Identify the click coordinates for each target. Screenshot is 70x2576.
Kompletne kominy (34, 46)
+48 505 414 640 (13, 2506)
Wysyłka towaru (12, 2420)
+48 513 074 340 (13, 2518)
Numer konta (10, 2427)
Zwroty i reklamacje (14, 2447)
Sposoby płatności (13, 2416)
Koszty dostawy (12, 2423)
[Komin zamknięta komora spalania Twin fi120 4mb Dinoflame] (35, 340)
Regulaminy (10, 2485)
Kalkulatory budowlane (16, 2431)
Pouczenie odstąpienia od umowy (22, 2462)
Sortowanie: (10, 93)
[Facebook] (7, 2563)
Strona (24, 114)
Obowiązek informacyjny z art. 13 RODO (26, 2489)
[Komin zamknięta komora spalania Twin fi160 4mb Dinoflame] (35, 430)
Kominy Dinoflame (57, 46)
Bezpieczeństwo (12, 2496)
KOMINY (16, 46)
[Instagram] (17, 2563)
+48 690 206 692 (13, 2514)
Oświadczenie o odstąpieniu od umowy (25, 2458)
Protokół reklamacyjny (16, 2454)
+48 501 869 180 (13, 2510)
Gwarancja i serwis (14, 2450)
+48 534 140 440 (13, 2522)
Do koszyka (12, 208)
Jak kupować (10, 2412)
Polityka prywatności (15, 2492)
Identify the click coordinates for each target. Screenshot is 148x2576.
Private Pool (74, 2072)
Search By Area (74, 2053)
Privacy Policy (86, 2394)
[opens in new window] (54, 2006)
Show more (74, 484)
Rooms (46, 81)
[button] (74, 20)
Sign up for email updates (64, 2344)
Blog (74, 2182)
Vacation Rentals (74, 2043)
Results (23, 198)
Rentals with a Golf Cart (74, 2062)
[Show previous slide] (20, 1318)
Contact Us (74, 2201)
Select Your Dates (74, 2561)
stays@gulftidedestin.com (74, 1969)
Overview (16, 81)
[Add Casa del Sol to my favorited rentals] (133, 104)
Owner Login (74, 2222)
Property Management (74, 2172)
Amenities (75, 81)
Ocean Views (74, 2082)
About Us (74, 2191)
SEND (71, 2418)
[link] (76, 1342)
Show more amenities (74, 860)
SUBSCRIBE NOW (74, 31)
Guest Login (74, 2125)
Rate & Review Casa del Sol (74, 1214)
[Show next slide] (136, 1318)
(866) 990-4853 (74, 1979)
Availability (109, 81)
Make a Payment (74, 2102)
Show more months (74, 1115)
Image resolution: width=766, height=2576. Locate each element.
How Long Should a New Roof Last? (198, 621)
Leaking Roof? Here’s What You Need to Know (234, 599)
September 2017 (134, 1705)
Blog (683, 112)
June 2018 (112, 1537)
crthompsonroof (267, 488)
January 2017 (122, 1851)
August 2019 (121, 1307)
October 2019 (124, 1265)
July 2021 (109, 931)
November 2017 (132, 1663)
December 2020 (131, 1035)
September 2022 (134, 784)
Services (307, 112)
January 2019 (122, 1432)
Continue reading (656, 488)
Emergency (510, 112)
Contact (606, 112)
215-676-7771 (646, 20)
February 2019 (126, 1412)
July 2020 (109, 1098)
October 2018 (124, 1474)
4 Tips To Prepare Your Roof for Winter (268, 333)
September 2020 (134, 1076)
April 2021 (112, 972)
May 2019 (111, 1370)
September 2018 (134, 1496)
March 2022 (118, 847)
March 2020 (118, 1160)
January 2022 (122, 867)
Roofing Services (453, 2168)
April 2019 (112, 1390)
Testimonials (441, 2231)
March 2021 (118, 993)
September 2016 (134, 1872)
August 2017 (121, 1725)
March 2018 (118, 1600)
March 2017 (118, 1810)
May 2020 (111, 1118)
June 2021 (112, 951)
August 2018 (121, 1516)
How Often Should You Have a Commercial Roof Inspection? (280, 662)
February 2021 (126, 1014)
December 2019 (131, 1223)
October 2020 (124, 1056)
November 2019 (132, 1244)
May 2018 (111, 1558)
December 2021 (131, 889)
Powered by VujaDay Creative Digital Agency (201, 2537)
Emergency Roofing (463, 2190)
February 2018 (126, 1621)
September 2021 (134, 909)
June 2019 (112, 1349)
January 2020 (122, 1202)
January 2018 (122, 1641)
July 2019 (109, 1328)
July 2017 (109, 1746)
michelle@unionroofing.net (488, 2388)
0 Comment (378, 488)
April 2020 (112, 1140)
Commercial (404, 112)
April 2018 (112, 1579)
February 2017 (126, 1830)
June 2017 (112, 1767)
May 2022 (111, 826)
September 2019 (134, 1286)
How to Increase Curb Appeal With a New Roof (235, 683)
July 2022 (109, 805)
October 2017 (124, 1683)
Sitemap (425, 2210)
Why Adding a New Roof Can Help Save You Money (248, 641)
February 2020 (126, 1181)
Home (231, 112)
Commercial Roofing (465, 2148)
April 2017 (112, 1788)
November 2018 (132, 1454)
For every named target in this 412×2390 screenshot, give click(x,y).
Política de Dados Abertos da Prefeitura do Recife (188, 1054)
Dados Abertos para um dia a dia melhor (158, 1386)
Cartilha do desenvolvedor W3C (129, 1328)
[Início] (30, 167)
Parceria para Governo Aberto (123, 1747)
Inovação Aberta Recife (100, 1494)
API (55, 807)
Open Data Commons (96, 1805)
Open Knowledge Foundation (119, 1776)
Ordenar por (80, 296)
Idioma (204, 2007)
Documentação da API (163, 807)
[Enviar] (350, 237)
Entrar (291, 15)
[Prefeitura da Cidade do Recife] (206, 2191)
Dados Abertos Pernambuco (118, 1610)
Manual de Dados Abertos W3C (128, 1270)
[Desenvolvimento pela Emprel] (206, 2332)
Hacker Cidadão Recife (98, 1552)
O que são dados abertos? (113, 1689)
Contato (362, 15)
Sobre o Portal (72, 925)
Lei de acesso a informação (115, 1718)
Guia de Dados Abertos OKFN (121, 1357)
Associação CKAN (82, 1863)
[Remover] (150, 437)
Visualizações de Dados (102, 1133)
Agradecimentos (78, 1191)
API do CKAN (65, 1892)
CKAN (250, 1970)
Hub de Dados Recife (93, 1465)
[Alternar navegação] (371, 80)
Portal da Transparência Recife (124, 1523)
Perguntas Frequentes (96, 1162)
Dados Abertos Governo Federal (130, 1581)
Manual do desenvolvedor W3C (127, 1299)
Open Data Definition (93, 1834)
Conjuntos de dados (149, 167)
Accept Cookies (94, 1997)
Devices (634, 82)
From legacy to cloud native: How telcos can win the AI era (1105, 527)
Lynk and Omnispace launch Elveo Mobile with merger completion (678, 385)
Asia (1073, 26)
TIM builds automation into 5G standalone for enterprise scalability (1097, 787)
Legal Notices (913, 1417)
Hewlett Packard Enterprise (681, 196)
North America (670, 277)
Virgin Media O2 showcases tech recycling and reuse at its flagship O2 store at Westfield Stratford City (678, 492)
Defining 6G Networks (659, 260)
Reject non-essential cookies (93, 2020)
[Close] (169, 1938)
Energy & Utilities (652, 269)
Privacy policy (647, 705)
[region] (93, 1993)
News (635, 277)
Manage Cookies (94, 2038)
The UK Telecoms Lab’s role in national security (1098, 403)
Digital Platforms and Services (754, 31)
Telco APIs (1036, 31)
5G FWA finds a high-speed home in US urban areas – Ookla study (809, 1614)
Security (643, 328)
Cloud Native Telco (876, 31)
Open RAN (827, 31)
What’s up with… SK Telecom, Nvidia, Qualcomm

* * *

TASK TO COMPLETE: Please give the material above once more, unchanged.

EXERCISE SOLUTION:
Identify the click coordinates for each target. Screenshot is 70x2576.
Kompletne kominy (34, 46)
+48 505 414 640 (13, 2506)
Wysyłka towaru (12, 2420)
+48 513 074 340 (13, 2518)
Numer konta (10, 2427)
Zwroty i reklamacje (14, 2447)
Sposoby płatności (13, 2416)
Koszty dostawy (12, 2423)
[Komin zamknięta komora spalania Twin fi120 4mb Dinoflame] (35, 340)
Regulaminy (10, 2485)
Kalkulatory budowlane (16, 2431)
Pouczenie odstąpienia od umowy (22, 2462)
Sortowanie: (10, 93)
[Facebook] (7, 2563)
Strona (24, 114)
Obowiązek informacyjny z art. 13 RODO (26, 2489)
[Komin zamknięta komora spalania Twin fi160 4mb Dinoflame] (35, 430)
Kominy Dinoflame (57, 46)
Bezpieczeństwo (12, 2496)
KOMINY (16, 46)
[Instagram] (17, 2563)
+48 690 206 692 (13, 2514)
Oświadczenie o odstąpieniu od umowy (25, 2458)
Protokół reklamacyjny (16, 2454)
+48 501 869 180 (13, 2510)
Gwarancja i serwis (14, 2450)
+48 534 140 440 (13, 2522)
Do koszyka (12, 208)
Jak kupować (10, 2412)
Polityka prywatności (15, 2492)
Identify the click coordinates for each target. Screenshot is 148x2576.
Private Pool (74, 2072)
Search By Area (74, 2053)
Privacy Policy (86, 2394)
[opens in new window] (54, 2006)
Show more (74, 484)
Rooms (46, 81)
[button] (74, 20)
Sign up for email updates (64, 2344)
Blog (74, 2182)
Vacation Rentals (74, 2043)
Results (23, 198)
Rentals with a Golf Cart (74, 2062)
[Show previous slide] (20, 1318)
Contact Us (74, 2201)
Select Your Dates (74, 2561)
stays@gulftidedestin.com (74, 1969)
Overview (16, 81)
[Add Casa del Sol to my favorited rentals] (133, 104)
Owner Login (74, 2222)
Property Management (74, 2172)
Amenities (75, 81)
Ocean Views (74, 2082)
About Us (74, 2191)
SEND (71, 2418)
[link] (76, 1342)
Show more amenities (74, 860)
SUBSCRIBE NOW (74, 31)
Guest Login (74, 2125)
Rate & Review Casa del Sol (74, 1214)
[Show next slide] (136, 1318)
(866) 990-4853 (74, 1979)
Availability (109, 81)
Make a Payment (74, 2102)
Show more months (74, 1115)
Image resolution: width=766, height=2576. Locate each element.
How Long Should a New Roof Last? (198, 621)
Leaking Roof? Here’s What You Need to Know (234, 599)
September 2017 (134, 1705)
Blog (683, 112)
June 2018 (112, 1537)
crthompsonroof (267, 488)
January 2017 (122, 1851)
August 2019 (121, 1307)
October 2019 (124, 1265)
July 2021 (109, 931)
November 2017 (132, 1663)
December 2020 (131, 1035)
September 2022 (134, 784)
Services (307, 112)
January 2019 (122, 1432)
Continue reading (656, 488)
Emergency (510, 112)
Contact (606, 112)
215-676-7771 (646, 20)
February 2019 (126, 1412)
July 2020 (109, 1098)
October 2018 (124, 1474)
4 Tips To Prepare Your Roof for Winter (268, 333)
September 2020 (134, 1076)
April 2021 (112, 972)
May 2019 (111, 1370)
September 2018 (134, 1496)
March 2022 (118, 847)
March 2020 (118, 1160)
January 2022 (122, 867)
Roofing Services (453, 2168)
April 2019 (112, 1390)
Testimonials (441, 2231)
March 2021 (118, 993)
September 2016 (134, 1872)
August 2017 (121, 1725)
March 2018 (118, 1600)
March 2017 (118, 1810)
May 2020 (111, 1118)
June 2021 (112, 951)
August 2018 (121, 1516)
How Often Should You Have a Commercial Roof Inspection? (280, 662)
February 2021 (126, 1014)
December 2019 (131, 1223)
October 2020 (124, 1056)
November 2019 (132, 1244)
May 2018 (111, 1558)
December 2021 (131, 889)
Powered by VujaDay Creative Digital Agency (201, 2537)
Emergency Roofing (463, 2190)
February 2018 (126, 1621)
September 2021 (134, 909)
June 2019 (112, 1349)
January 2020 (122, 1202)
January 2018 (122, 1641)
July 2019 (109, 1328)
July 2017 (109, 1746)
michelle@unionroofing.net (488, 2388)
0 Comment (378, 488)
April 2020 (112, 1140)
Commercial (404, 112)
April 2018 (112, 1579)
February 2017 (126, 1830)
June 2017 (112, 1767)
May 2022 (111, 826)
September 2019 (134, 1286)
How to Increase Curb Appeal With a New Roof (235, 683)
July 2022 (109, 805)
October 2017 (124, 1683)
Sitemap (425, 2210)
Why Adding a New Roof Can Help Save You Money (248, 641)
February 2020 (126, 1181)
Home (231, 112)
Commercial Roofing (465, 2148)
April 2017 (112, 1788)
November 2018 (132, 1454)
For every named target in this 412×2390 screenshot, give click(x,y).
Política de Dados Abertos da Prefeitura do Recife (188, 1054)
Dados Abertos para um dia a dia melhor (158, 1386)
Cartilha do desenvolvedor W3C (129, 1328)
[Início] (30, 167)
Parceria para Governo Aberto (123, 1747)
Inovação Aberta Recife (100, 1494)
API (55, 807)
Open Data Commons (96, 1805)
Open Knowledge Foundation (119, 1776)
Ordenar por (80, 296)
Idioma (204, 2007)
Documentação da API (163, 807)
[Enviar] (350, 237)
Entrar (291, 15)
[Prefeitura da Cidade do Recife] (206, 2191)
Dados Abertos Pernambuco (118, 1610)
Manual de Dados Abertos W3C (128, 1270)
[Desenvolvimento pela Emprel] (206, 2332)
Hacker Cidadão Recife (98, 1552)
O que são dados abertos? (113, 1689)
Contato (362, 15)
Sobre o Portal (72, 925)
Lei de acesso a informação (115, 1718)
Guia de Dados Abertos OKFN (121, 1357)
Associação CKAN (82, 1863)
[Remover] (150, 437)
Visualizações de Dados (102, 1133)
Agradecimentos (78, 1191)
API do CKAN (65, 1892)
CKAN (250, 1970)
Hub de Dados Recife (93, 1465)
[Alternar navegação] (371, 80)
Portal da Transparência Recife (124, 1523)
Perguntas Frequentes (96, 1162)
Dados Abertos Governo Federal (130, 1581)
Manual do desenvolvedor W3C (127, 1299)
Open Data Definition (93, 1834)
Conjuntos de dados (149, 167)
Accept Cookies (94, 1997)
Devices (634, 82)
From legacy to cloud native: How telcos can win the AI era (1105, 527)
Lynk and Omnispace launch Elveo Mobile with merger completion (678, 385)
Asia (1073, 26)
TIM builds automation into 5G standalone for enterprise scalability (1097, 787)
Legal Notices (913, 1417)
Hewlett Packard Enterprise (681, 196)
North America (670, 277)
Virgin Media O2 showcases tech recycling and reuse at its flagship O2 store at Westfield Stratford City (678, 492)
Defining 6G Networks (659, 260)
Reject non-essential cookies (93, 2020)
[Close] (169, 1938)
Energy & Utilities (652, 269)
Privacy policy (647, 705)
[region] (93, 1993)
News (635, 277)
Manage Cookies (94, 2038)
The UK Telecoms Lab’s role in national security (1098, 403)
Digital Platforms and Services (754, 31)
Telco APIs (1036, 31)
5G FWA finds a high-speed home in US urban areas – Ookla study (809, 1614)
Security (643, 328)
Cloud Native Telco (876, 31)
Open RAN (827, 31)
What’s up with… SK Telecom, Nvidia, Qualcomm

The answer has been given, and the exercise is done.